→ **SELECTED PASSAGE**
= Beginning of Section =

The idea, in short, is to spare the U.S. and world economy from the double-wammy of a combination adverse supply AND adverse demand (spending) shock. To do that the Fed can't just stand pat; and telling it to do so is offering advice which, were it taken seriously, would not harm the Fed so much as it would harm many innocent people.
A Fire-Fighting Analogy
Let's set monetary policy aside for the moment and consider a different case: fire-fighting policy. And let's assume, for the sake of argument, that fire-fighting is a government monopoly and that private fire-fighting companies would, if allowed to, handle it better than the government does. That of course would justify one in arguing for fire-service privatization.
But now suppose that, that argument having fallen on deaf ears, dry weather, high temperatures, and high winds cause brush fires to break out everywhere, with some threatening major population centers. Would it be prudent for those who favor fire-service privatization to recommend that the government fire-fighting crews stay put? Would it help gain support for the case for privatization? Or would it merely make proponents of that idea appear irresponsible, if not callous?
I think the question answers itself. At least, I hope it does! While we may not like the government-run fire department, so long as it's all we have, we should insist, not that it "do nothing," but that it try to replicate the preferred private-market outcome as well as it can.
With Fiat Money, "Doing Nothing" is Meaningless
The fire-fighting analogy only goes so far, in part because in it the meaning of "doing nothing" is straightforward. When it comes to managing fiat money, that idea has no equally clear counterpart. Even when the Fed (or any other central bank) appears to "do nothing," it's still engaged in monetary central planning. In particular, it's still influencing short-term interest rates. It's therefore also meaningless for libertarians to say that the Fed should "let markets" set those rates. Whether we like it or not, and no matter what specific actions the Fed takes, it is "the" big player in the credit market, and in the short-term credit market especially, and it couldn't avoid influencing short-term rates if it tried.
That the Fed can't help influencing short-term interest rates should be especially obvious in the case of its present, abundant-reserve or "floor" operating framework. Here, the Fed's policy stance is fundamentally a matter of the values it assigns to two rates it sets directly: the rate of interest it pays on banks' excess reserves (the IOER rate) and the lower rate it pays other counterparties in its overnight reverse-repurchase operations (the ON-RRP rate). When, for example, the Fed lowered its rate target settings just now, it also lowered each of these administered rates by 50 basis points. When the Fed adjusts its own rates, market rates tend to follow, as a simple matter of interest-rate arbitrage.

= End of Section =

→ **THE DATA**
= Beginning of Section =

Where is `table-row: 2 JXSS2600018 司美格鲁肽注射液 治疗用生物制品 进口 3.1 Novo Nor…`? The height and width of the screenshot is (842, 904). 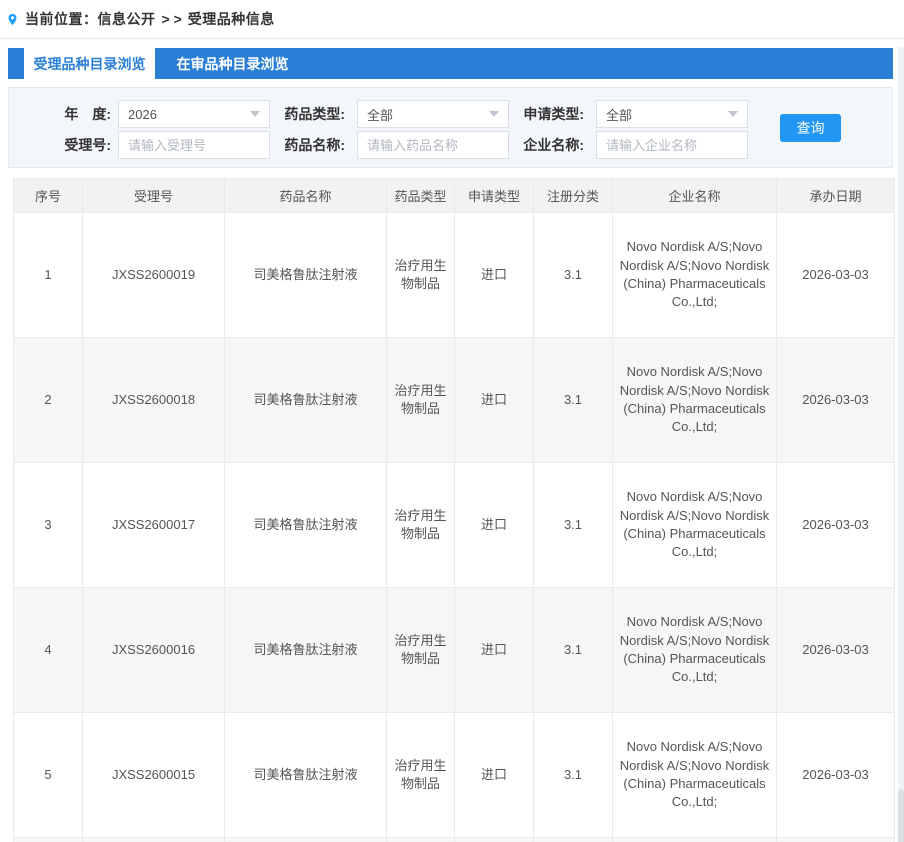 table-row: 2 JXSS2600018 司美格鲁肽注射液 治疗用生物制品 进口 3.1 Novo Nor… is located at coordinates (454, 400).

= End of Section =

→ **TASKS FOR THIS EXERCISE**
(A) Reproduce the passage on Fed monetary policy between "That the Fed can't help" and "of interest-rate arbitrage.", inclusive.
(B) In the passage on Fed monetary policy, by how many basis points did the Fed lower each of its administered rates when it recently lowered its rate target settings?
(C) Carry the passage on Fed monetary policy forward, starting after its final sentence.

→ **OUTPUTS IN ORDER**
(A)
That the Fed can't help influencing short-term interest rates should be especially obvious in the case of its present, abundant-reserve or "floor" operating framework. Here, the Fed's policy stance is fundamentally a matter of the values it assigns to two rates it sets directly: the rate of interest it pays on banks' excess reserves (the IOER rate) and the lower rate it pays other counterparties in its overnight reverse-repurchase operations (the ON-RRP rate). When, for example, the Fed lowered its rate target settings just now, it also lowered each of these administered rates by 50 basis points. When the Fed adjusts its own rates, market rates tend to follow, as a simple matter of interest-rate arbitrage.

(B) 50 basis points.

(C)
Given this description of how the Fed operates, what would it mean for the Fed to have "done nothing" today? Suppose it had left rates alone. Would that have been "doing nothing"? Hardly: it would have meant pursuing an alternative Fed plan ("central plan" if you prefer), calling for a continuation of the plan the Fed happened to implement some days ago. Nor could one say that any Fed rate settings would have been equivalent to its "not" engaging in monetary central planning. Finally, because "natural" or "neutral" interest rates (rates consistent with minimal Fed disruption of market-clearing price signals) can themselves change frequently, there's no reason to suppose that an unchanging Fed stance is generally better than a changing one.
No Different Before 2008
I've said that the meaninglessness of a "do nothing" Fed policy is especially obvious nowadays. But it was also meaningless before 2008, when the Fed influenced market interest rates, not by adjusting its own, administered interest rates, but by adjusting the size of its balance sheet.
If the point seems any less obvious here, it's because of the temptation to equate an unchanging Fed balance sheet—more particularly, its refraining altogether from either buying or selling assets in the open market—with "doing nothing." But the temptation should be resisted. A constant Fed balance sheet under the pre-2008 regime was no less a monetary central plan then than a constant Fed interest-rate setting is today.
What's more, it could be a particularly foolish monetary central plan. It would have been a lousy alternative to the classical gold standard, which itself allowed for steady growth in the monetary base, and thereby kept deflation within tolerable limits. Nor would it have been a wise plan in 1930-33 (cf. Milton Friedman and Anna Schwartz), or on 9/11, or in 2008. And, if we still relied on that old framework today, it would be a particularly foolish plan now.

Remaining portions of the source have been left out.